The dictator acknowledged that “the people are not exactly dying of the love for us.”

The country's leadership knows that it is losing public confidence, writes “Tomorrow of your country”.

“I understand, and you understand that are not exactly dying of the love for us,” Aliaksandr Lukashenka admitted at a meeting with the new leaders of the local authorities.

Why do Belarusians feel this way about Lukashenka?

He is making a regional kolkhoz out of Belarus

Andrei Stryzhak, an activist of the electronic industry trade union, believes that managers are sitting in an “ivory tower”.

At the same time, the stick makes the economy work no longer.

- We are a part of the global economy and global trends. Obviously, they

reflect on us. Fencing off the domestic economy thus making it a regional collective farm will not work. To develop, you need to listen to the opinion of experts, - says Andrei Stryzhak.

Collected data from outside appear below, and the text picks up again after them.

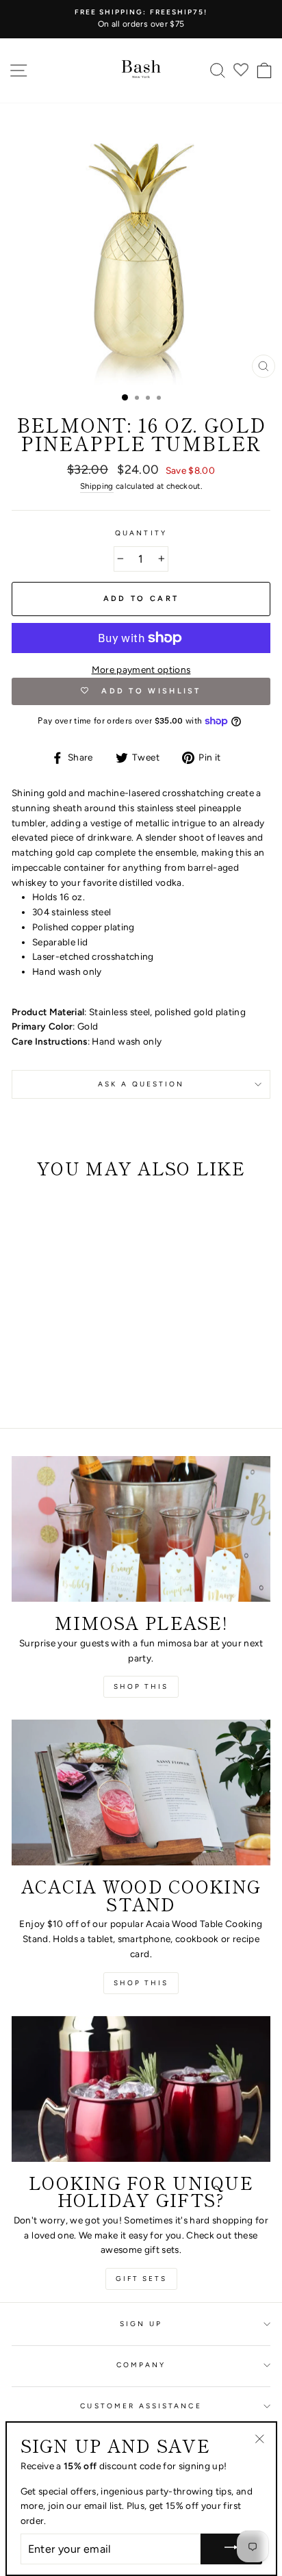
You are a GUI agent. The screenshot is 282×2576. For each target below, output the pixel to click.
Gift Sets (141, 2278)
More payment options (141, 669)
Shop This (141, 1982)
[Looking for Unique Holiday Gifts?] (141, 2089)
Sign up (141, 2323)
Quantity (140, 532)
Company (141, 2364)
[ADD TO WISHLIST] (28, 1213)
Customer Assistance (140, 2405)
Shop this (141, 1686)
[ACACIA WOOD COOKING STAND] (141, 1792)
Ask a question (141, 1084)
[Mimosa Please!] (141, 1529)
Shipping (97, 486)
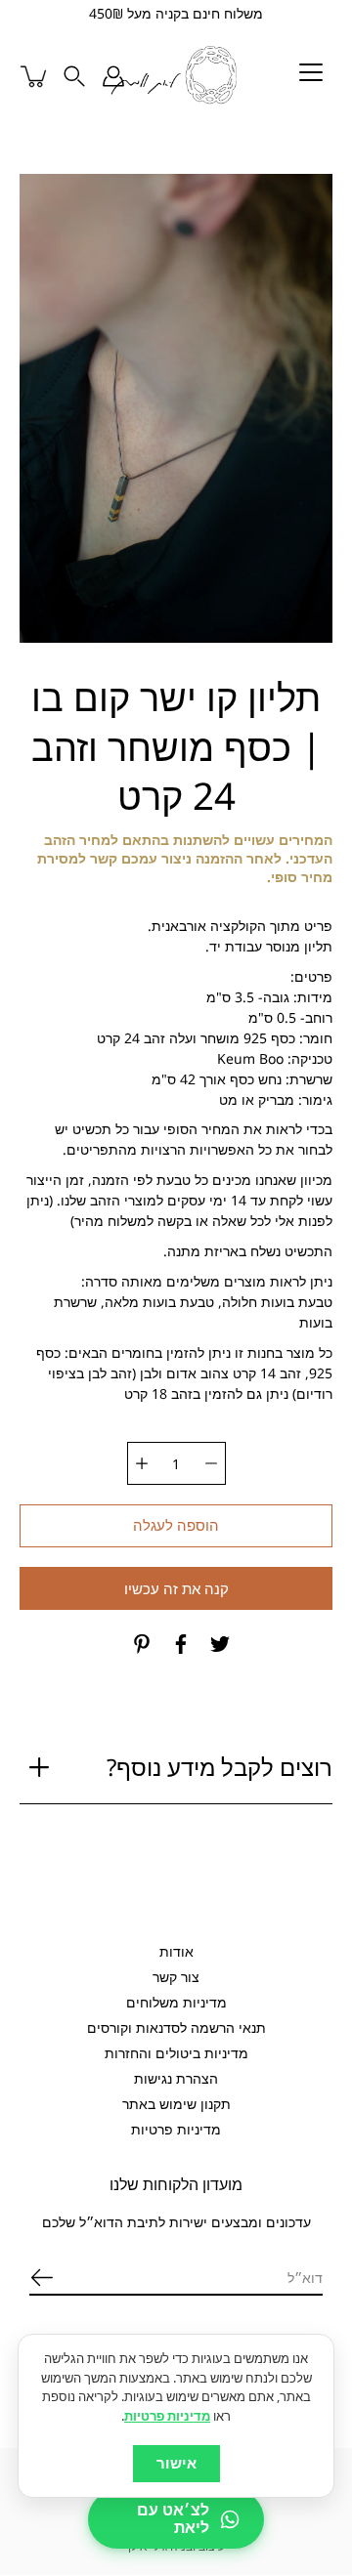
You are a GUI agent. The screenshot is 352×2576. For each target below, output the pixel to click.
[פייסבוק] (181, 1645)
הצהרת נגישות (176, 2078)
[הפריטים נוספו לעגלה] (35, 76)
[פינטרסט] (141, 1645)
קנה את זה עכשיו (176, 1590)
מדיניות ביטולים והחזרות (176, 2053)
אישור (176, 2463)
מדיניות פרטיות (176, 2129)
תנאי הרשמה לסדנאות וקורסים (176, 2027)
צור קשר (176, 1976)
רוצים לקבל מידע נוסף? (219, 1768)
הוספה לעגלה (176, 1526)
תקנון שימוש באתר (176, 2103)
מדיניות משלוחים (176, 2002)
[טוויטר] (220, 1645)
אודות (176, 1951)
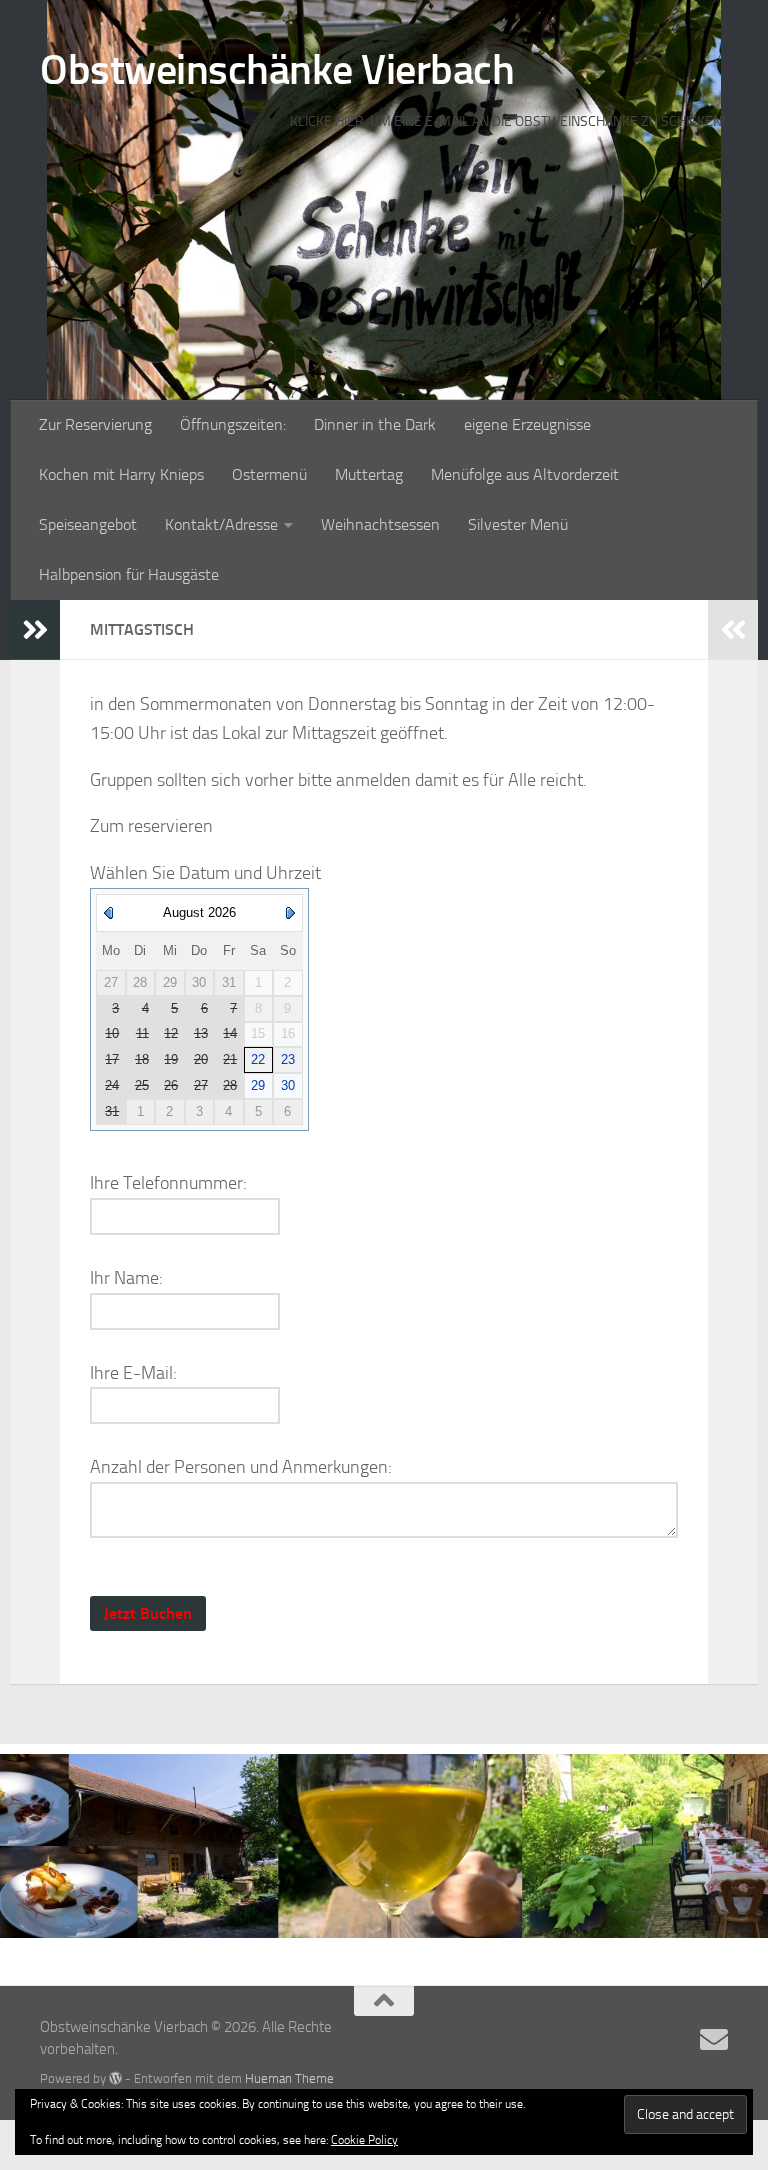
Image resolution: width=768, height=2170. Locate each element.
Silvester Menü (518, 524)
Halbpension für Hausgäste (129, 574)
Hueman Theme (289, 2078)
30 (288, 1085)
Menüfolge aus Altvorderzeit (525, 474)
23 (288, 1059)
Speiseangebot (88, 524)
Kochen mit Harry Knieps (121, 474)
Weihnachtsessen (380, 524)
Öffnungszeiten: (233, 424)
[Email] (714, 2040)
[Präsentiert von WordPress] (115, 2078)
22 (258, 1059)
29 (258, 1085)
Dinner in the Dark (375, 424)
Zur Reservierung (95, 424)
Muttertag (369, 474)
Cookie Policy (364, 2140)
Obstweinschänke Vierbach (277, 70)
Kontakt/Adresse (221, 524)
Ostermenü (269, 474)
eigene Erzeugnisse (527, 424)
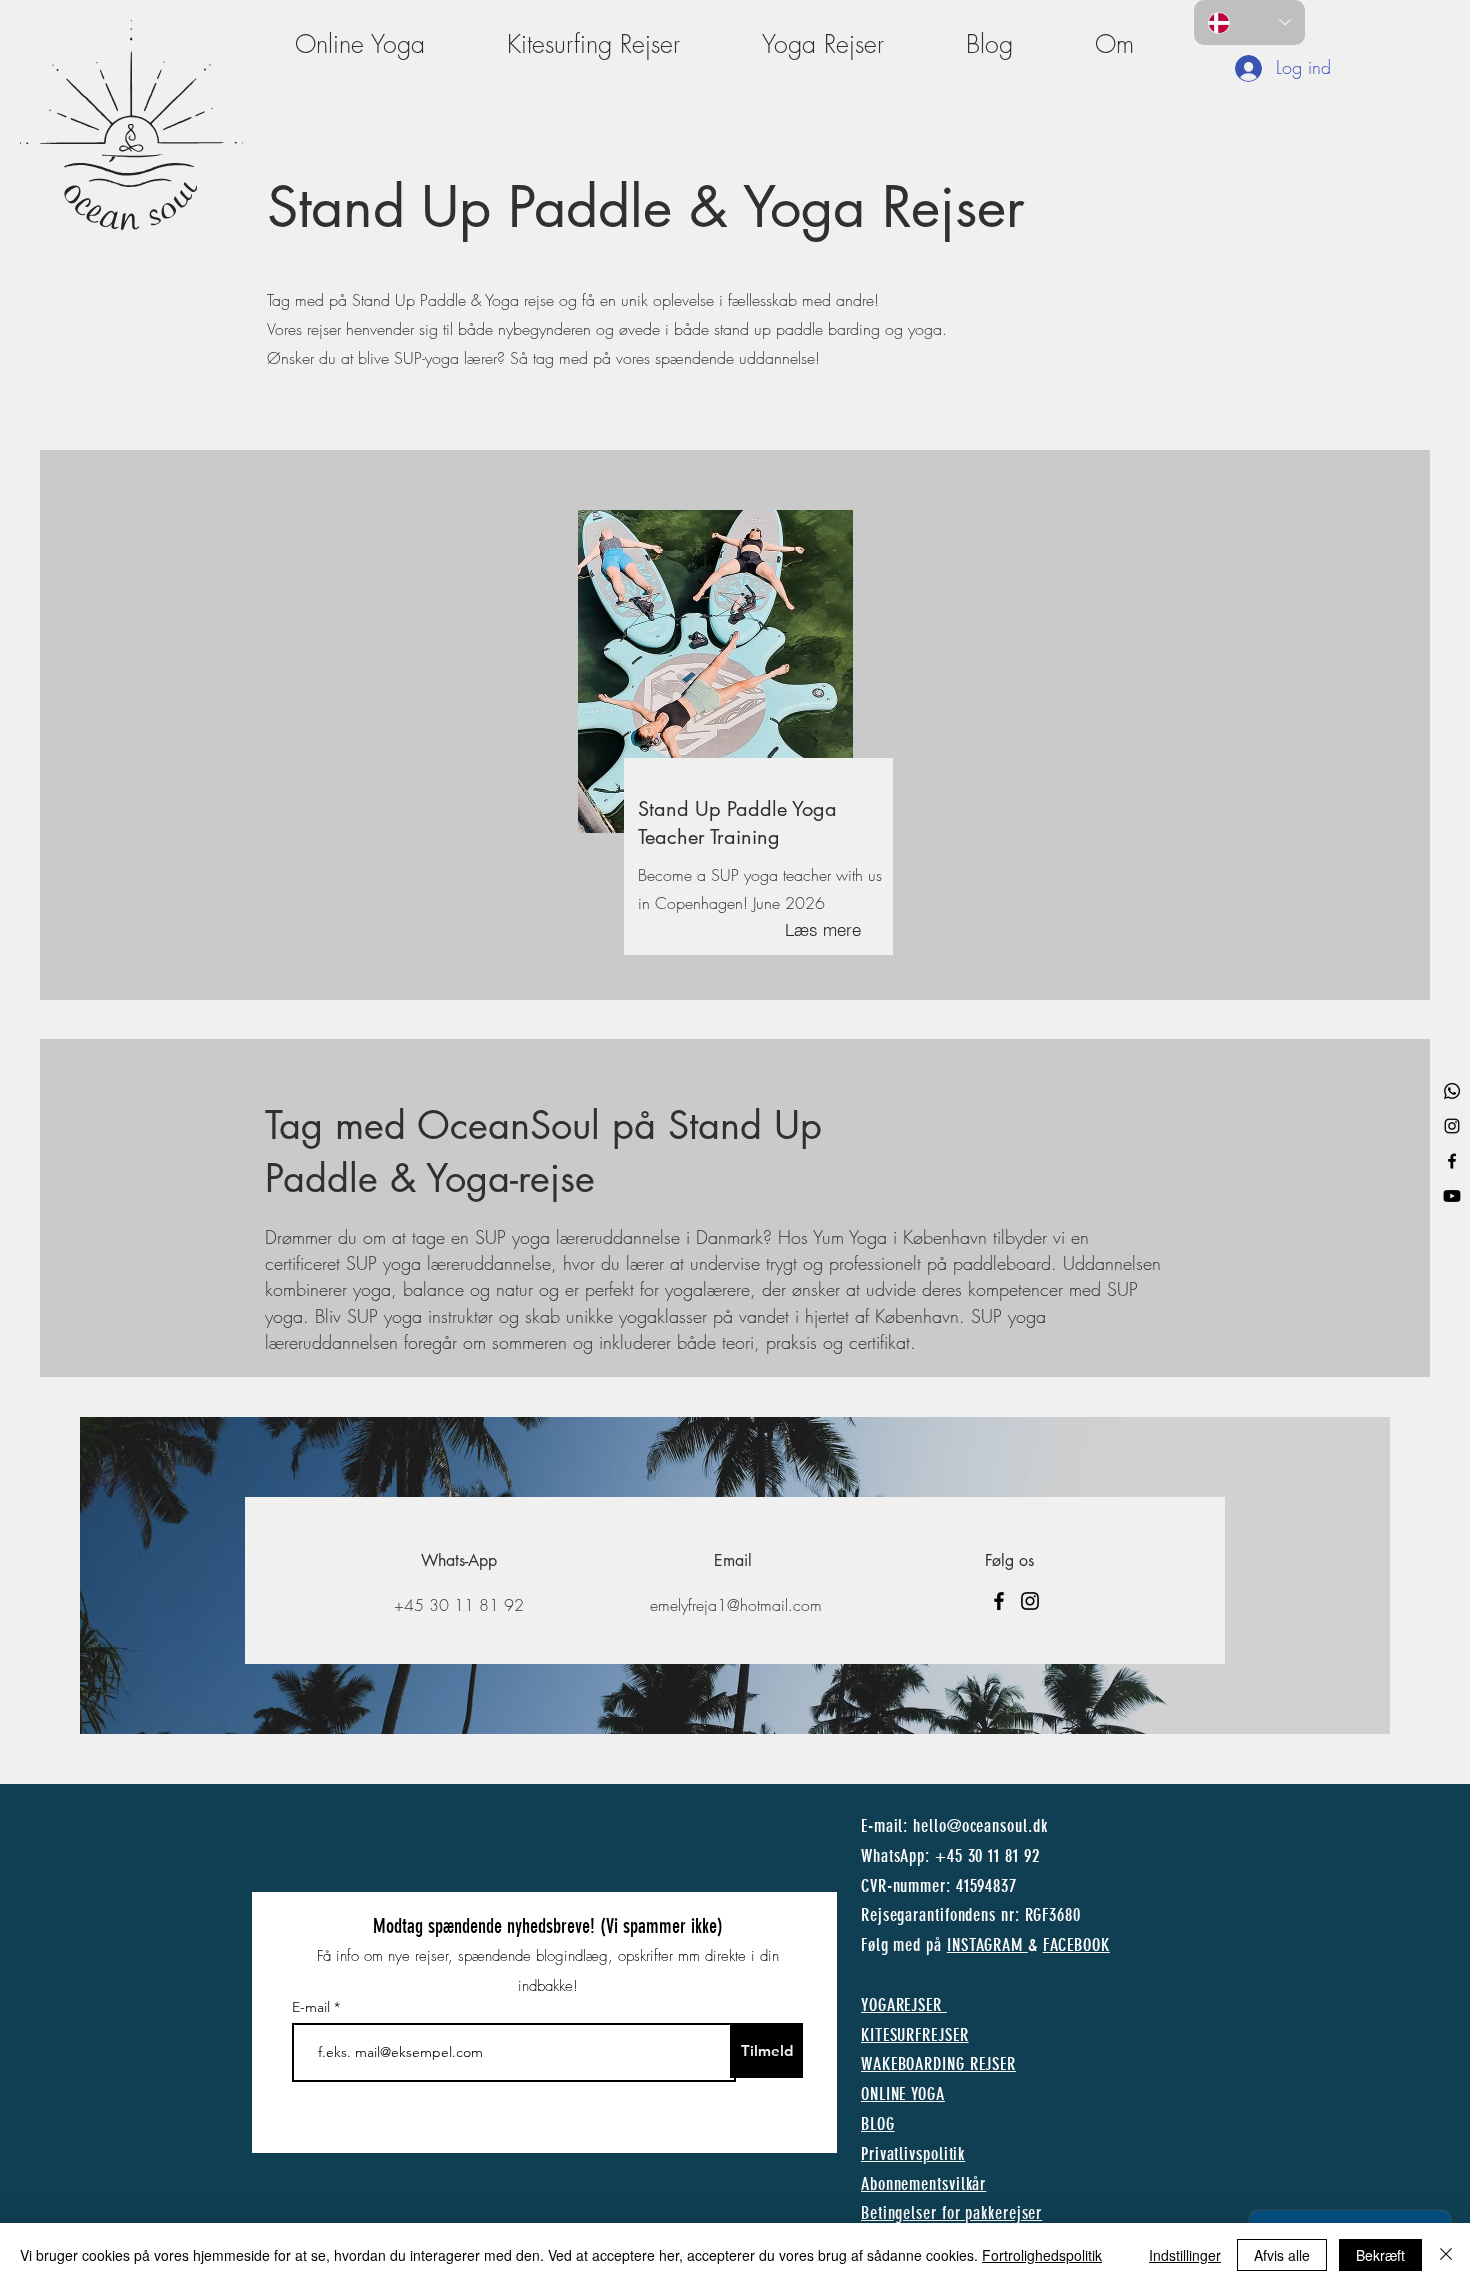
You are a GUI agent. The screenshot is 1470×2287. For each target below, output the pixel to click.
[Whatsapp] (1452, 1091)
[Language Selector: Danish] (1249, 22)
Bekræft (1380, 2255)
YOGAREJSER (901, 2005)
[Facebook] (999, 1601)
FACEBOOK (1076, 1945)
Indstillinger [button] (1185, 2255)
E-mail (313, 2007)
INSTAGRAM (987, 1945)
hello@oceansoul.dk (980, 1826)
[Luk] (1446, 2255)
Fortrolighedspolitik (1042, 2255)
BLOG (878, 2124)
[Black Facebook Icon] (1452, 1161)
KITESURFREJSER (915, 2035)
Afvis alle (1282, 2255)
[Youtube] (1452, 1196)
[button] (1114, 44)
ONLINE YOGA (903, 2094)
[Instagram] (1030, 1601)
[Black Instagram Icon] (1452, 1126)
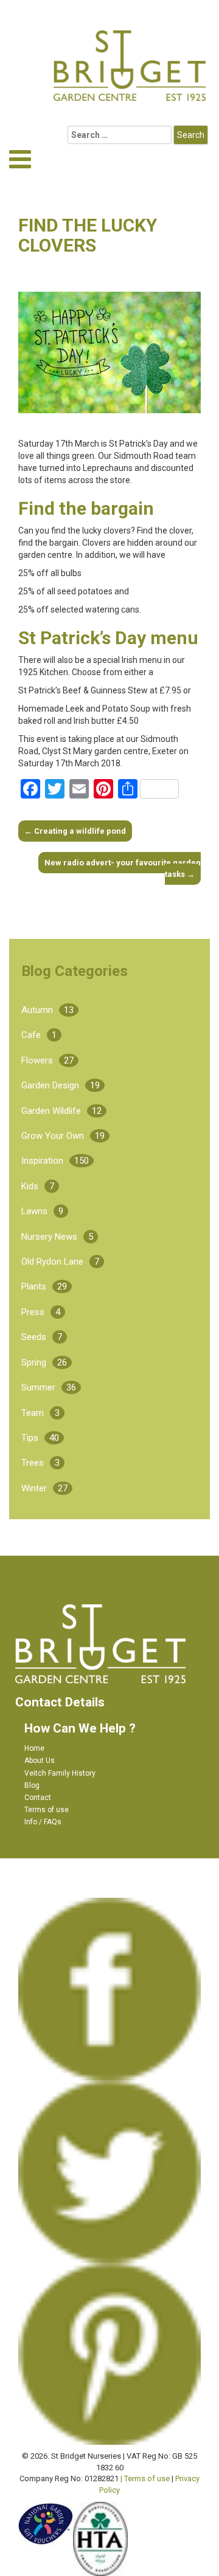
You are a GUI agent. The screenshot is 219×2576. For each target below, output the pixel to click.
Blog (32, 1785)
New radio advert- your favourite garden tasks (122, 868)
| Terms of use (145, 2478)
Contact (37, 1797)
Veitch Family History (60, 1773)
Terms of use (46, 1809)
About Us (39, 1760)
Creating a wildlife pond (75, 831)
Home (34, 1748)
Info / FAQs (42, 1822)
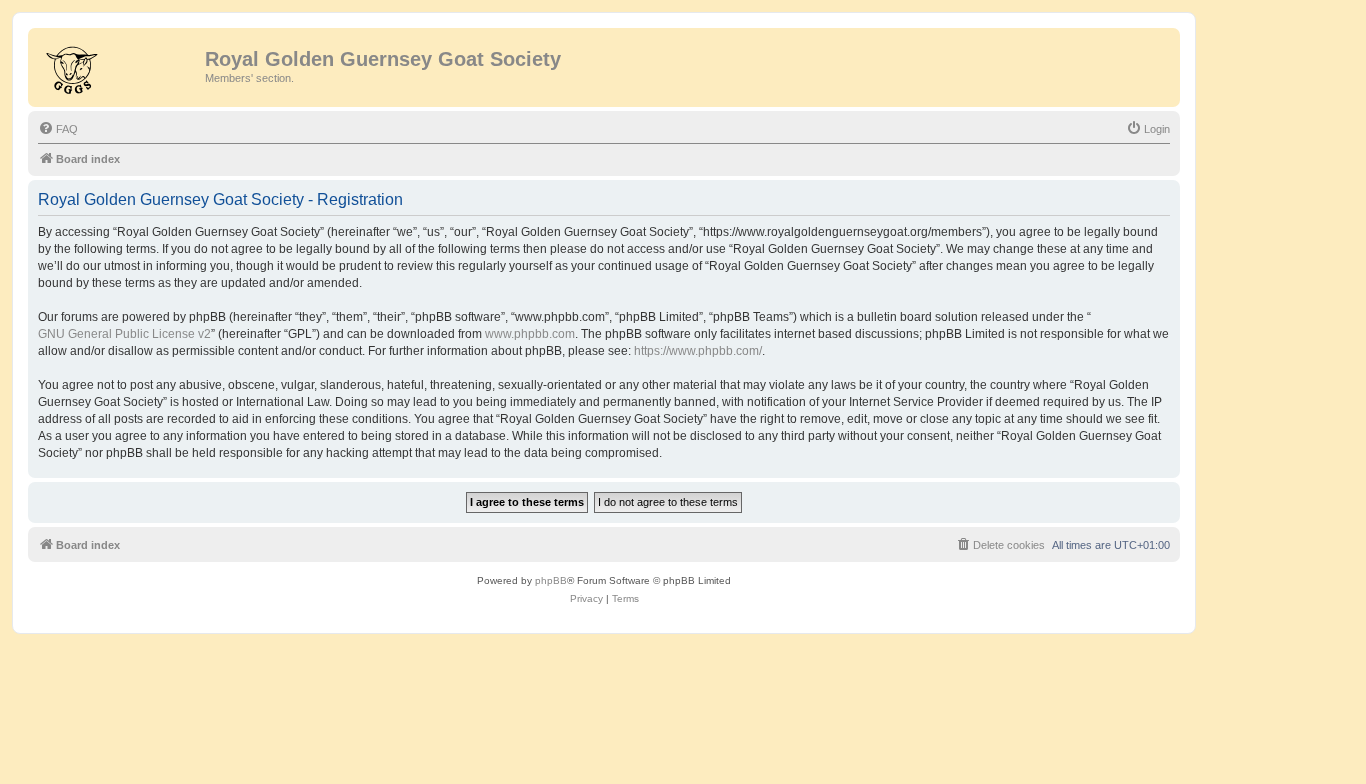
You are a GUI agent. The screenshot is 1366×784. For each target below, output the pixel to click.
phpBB (551, 580)
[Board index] (119, 65)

Where are the real elections?

The first and most important requirement, according to Chairman of the Human Rights Center Viasna Ales Bialiatski, is the holding of free and fair elections. For decades people have observed irremovability and stagnation of power, which is why citizens have practically no confidence in it.

But the government is still not ready for change.

− This year Belarus holds the parliamentary elections, followed by the presidential elections next year. However, the executive authorities, which falsified the elections before, do not intend to change anything in the practice of conducting electoral campaigns, or electoral legislation, - the human rights defender says.

− History confirmed many times that such stagnation cannot last forever, and serious changes happen sooner or later, - he says.

Lawlessness in the law enforcement and judicial systems

− The executive power has taken over both the legislative power and justice. That is why we have neither normal justice, nor satisfactory legislative power. You cannot hide it - people see everything. They keep silence so far, but the time will come when they speak up, - Ales Bialiatski believes.

Revenue drop

“When the oil offshore acted, Lukashenka raised wages,” political commentator Aliaksandr Klaskouski notes. “But for some reason this stopped, and the authorities have no choice but to correct their image with PR efforts.”

“When Lukashenka says that people don’t die of love, perhaps he indirectly reveals that he sees indicators of closed sociological surveys that do not please him, and that his rating is by no means brilliant,” the political scientist thinks.

Still, the closer to the elections, the more tense the situation will be, because the government is trying to solve two mutually exclusive tasks: on the one hand, it wants to seem “lovey dovey”, on the other - to keep “stability” at all costs and prevent social and political turbulence. So the wonders of liberalization, the “softness” of the power structures and officials in relation to people cannot be expected, Aliaksandr Klaskouski believes.